福井大学医学部産科婦人科の研究チームは本年度、子宮頸がんの原因となるヒトパピローマウイルス(HPV)を検出するHPV検査について、被験者本人が検体を採取する「自己採取HPV検査」の臨床試験を行う。福井県内4市町で、最大約3800人の女性が対象。黒川哲司准教授らは「この臨床試験を通じて、子宮頸がん検診への関心を高め、受診を促していきたい」と話している。研究チームによると、世界的に広く普及しているキットを使って、一般住民向けに自己採取HPV検査を行い、臨床研究として解析するのは国内で初めて。

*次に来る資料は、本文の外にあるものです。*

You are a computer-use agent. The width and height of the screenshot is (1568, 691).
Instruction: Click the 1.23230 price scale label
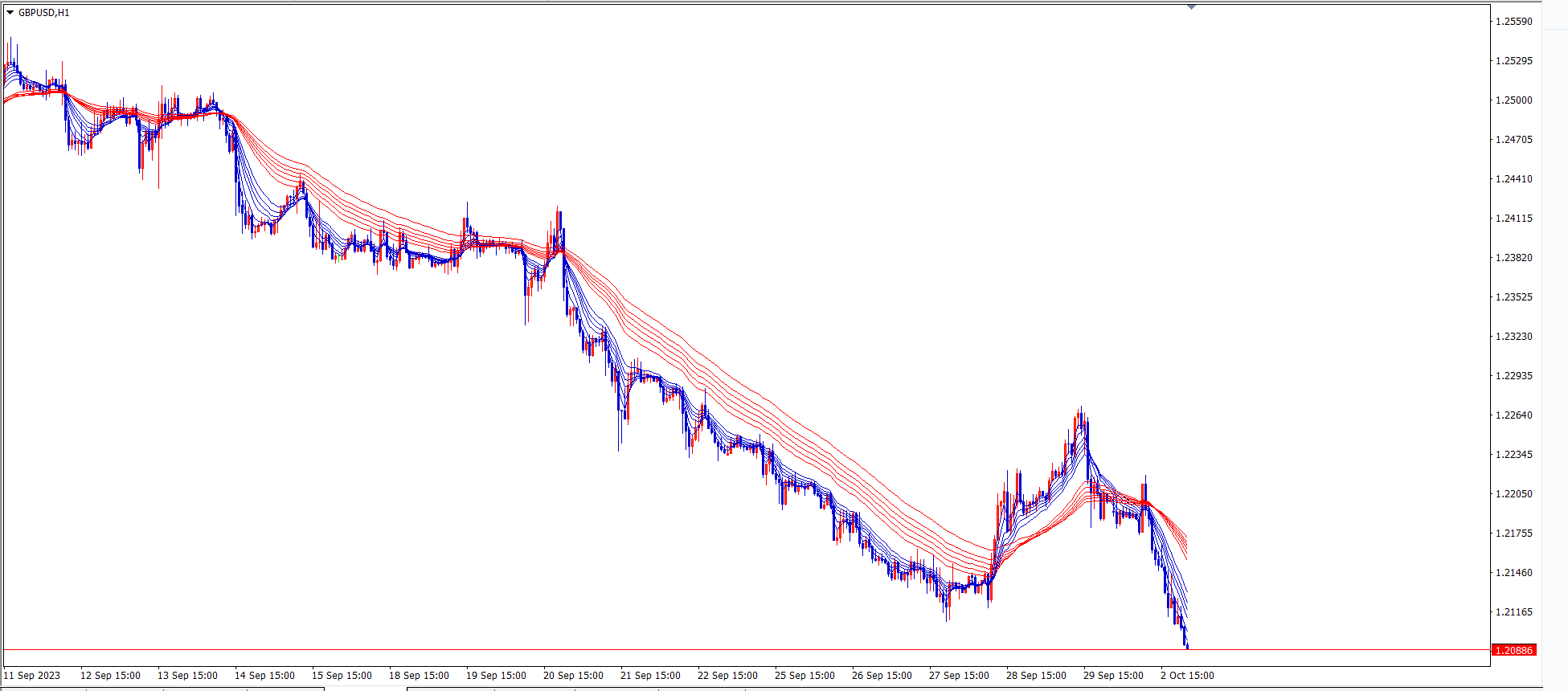click(x=1513, y=337)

福井大医学部附属病院で昨年、県内100人を対象に行った研究では、医師が検体を採取した検査と自己採取検査を比較し、精度がほぼ変わらない結果が出た。院内の倫理委員会の承認を経て、臨床試験を進めることにした。研究チームの協力要請に応じた大野市、勝山市、越前市、高浜町で実施する。人数の規模や効果的な層を考慮して最近5年間、子宮頸がん検診を受けていない30代女性を対象に、各市町から案内通知が送付される。希望者には検査キットと同意書を送付。本人が採取した検体を郵送してもらい、PCR(遺伝子)検査で陽性か陰性かを調べる。被験者の費用負担はなく、自宅で3分ほどで検体(膣内のおりもの)を採取できる。陽性・陰性にかかわらず結果は本人に伝え、子宮頸がん検診を受けるよう推奨する。県によると、子宮頸がん検診は20歳以上の女性が原則、隔年で受けられる。ただし、2018年度の時点で、県内受診率は42・4%にとどまっている。今回の臨床試験は、検診を受ける動機付けを目指すため、新型コロナウイルス感染拡大で休止していた検診の再開に合わせ、スタートする予定。黒川准教授は「受診率が少しでもアップし、子宮頸がんの早期発見・治療につながれば」と話し、知野陽子助教と品川明子助教は「内診台に上がる恐怖心や恥ずかしい気持ちが、子宮頸がん検診に行く足を止めていると思う。自分で検査できるHPV検査キットを使ってみることで自分の体の健康を見つめ直してもらいたい」と呼び掛けている。【子宮頸がん】子宮の下部で膣(ちつ)とつながっている部分に当たる子宮頸部にできるがん。比較的若い世代でも多く発症する。性交渉などでヒトパピローマウイルス(HPV)に感染することが主な原因だが、感染しても必ず発症するわけではない。